- ЧТО НУЖНО СДЕЛАТЬ:
Пожалуйста, приведите заново часть фрагмента текста между «Мы пока ещё» и «Допустим, что-нибудь поджечь.» включительно, переименовав «стадом» в «табуном».

За две неполные недели мне встретился один более-менее нормальный, симпатичный мужчина по имени Пётр. Впрочем, глубоко женатый. Он не впадал в пошлости и писал без грамматических ошибок. Он даже не тащил меня «насладиться». Трудно сказать, чем я так уж его привлекла. По его словам, он влюбился. Когда Пётр заявил, что всерьёз подумывает уйти от супруги, меня наконец пробило на женскую солидарность. На этом карьера прекрасной блондинки трагически оборвалась.

Как я был террористом

После перелёта с другого континента мы приземляемся в московском аэропорту Домодедово, и уже на подходе к залу прибытия нас, пассажиров аэробуса (больше 150 человек), благополучно забывают в каком-то душном коридорчике.

Мы пока ещё не знаем, что нас элементарно забыли, и стоим терпеливым стадом в тесной «слепой кишке», запертой с обоих концов. Голова очереди упирается в массивную стеклянную дверь с алюминиевым профилем.

Дверь заперта. Стоим, ждём. 15 минут, 22 минуты, 36. Стучим в дверь, сначала вежливо, потом грубее. Ноль внимания. Женщины и дети уже постанывают. Нашего законопослушного терпения хватает на 48 минут. На исходе часа ожидания мы готовы КО ВСЕМУ, лишь бы обратить на себя внимание. Допустим, что-нибудь поджечь.

Следующий кадр: трое террористов (я в том числе) с разбега синхронно шибают ногами казённую дверь – прямо в толстое стекло. С третьего удара алюминиевый профиль дрогнул, с четвёртого – дверь выпала. Толпа заложников с криком «ура!» вылетает наружу и бежит врассыпную. Честно говоря, после взлома я был морально готов предстать перед органами и отвечать по всей строгости закона. Но какие, к чёрту, органы? На наш террористический акт не обратил внимания НИКТО.

- ИСХОДНЫЕ ДАННЫЕ:

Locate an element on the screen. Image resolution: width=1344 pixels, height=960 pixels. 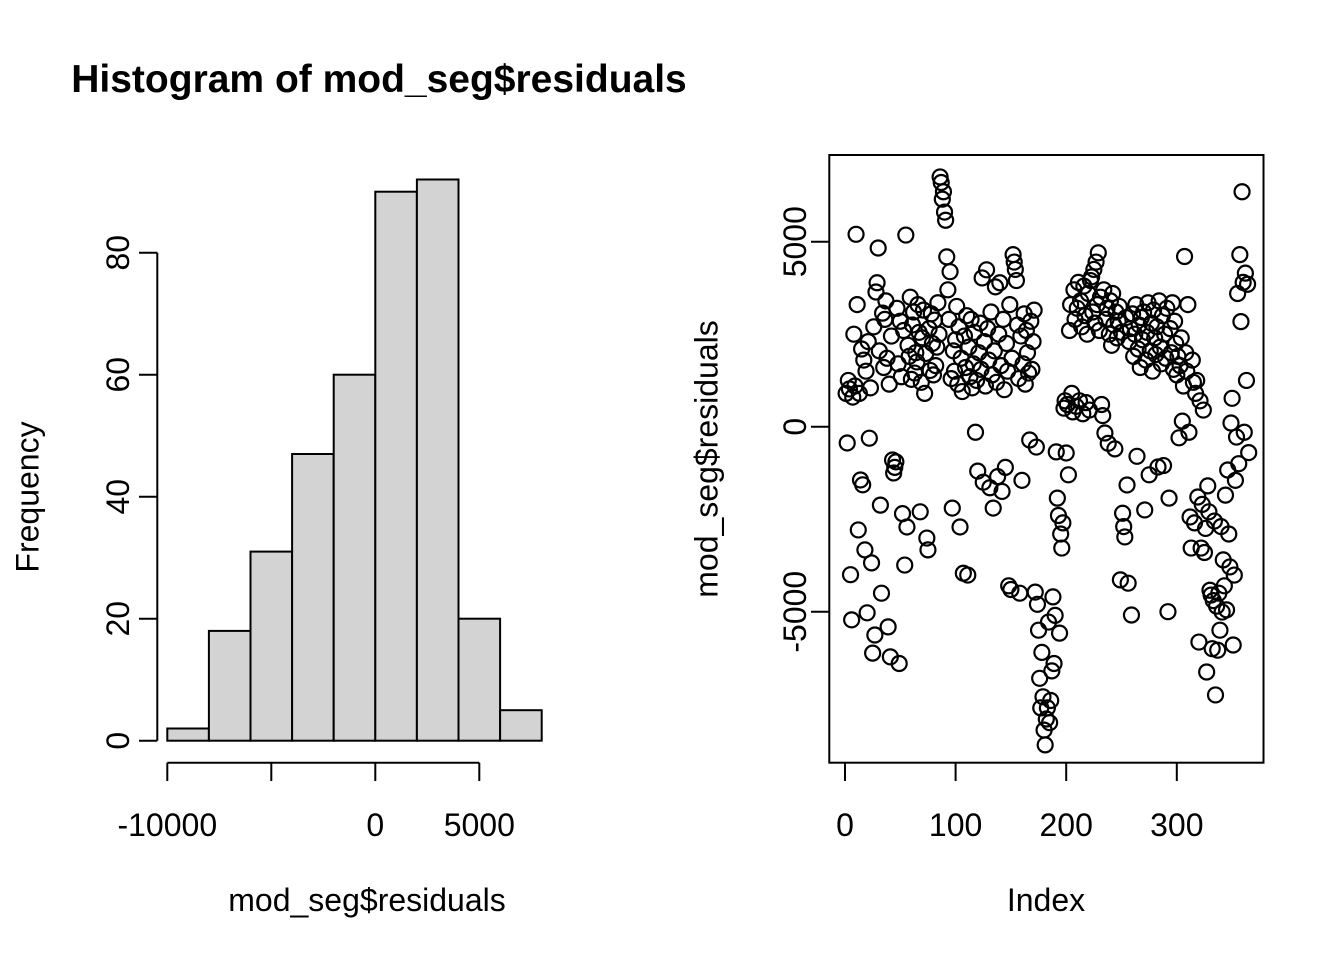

- МЕСТО ДЛЯ ОТВЕТА:
Мы пока ещё не знаем, что нас элементарно забыли, и стоим терпеливым табуном в тесной «слепой кишке», запертой с обоих концов. Голова очереди упирается в массивную стеклянную дверь с алюминиевым профилем.

Дверь заперта. Стоим, ждём. 15 минут, 22 минуты, 36. Стучим в дверь, сначала вежливо, потом грубее. Ноль внимания. Женщины и дети уже постанывают. Нашего законопослушного терпения хватает на 48 минут. На исходе часа ожидания мы готовы КО ВСЕМУ, лишь бы обратить на себя внимание. Допустим, что-нибудь поджечь.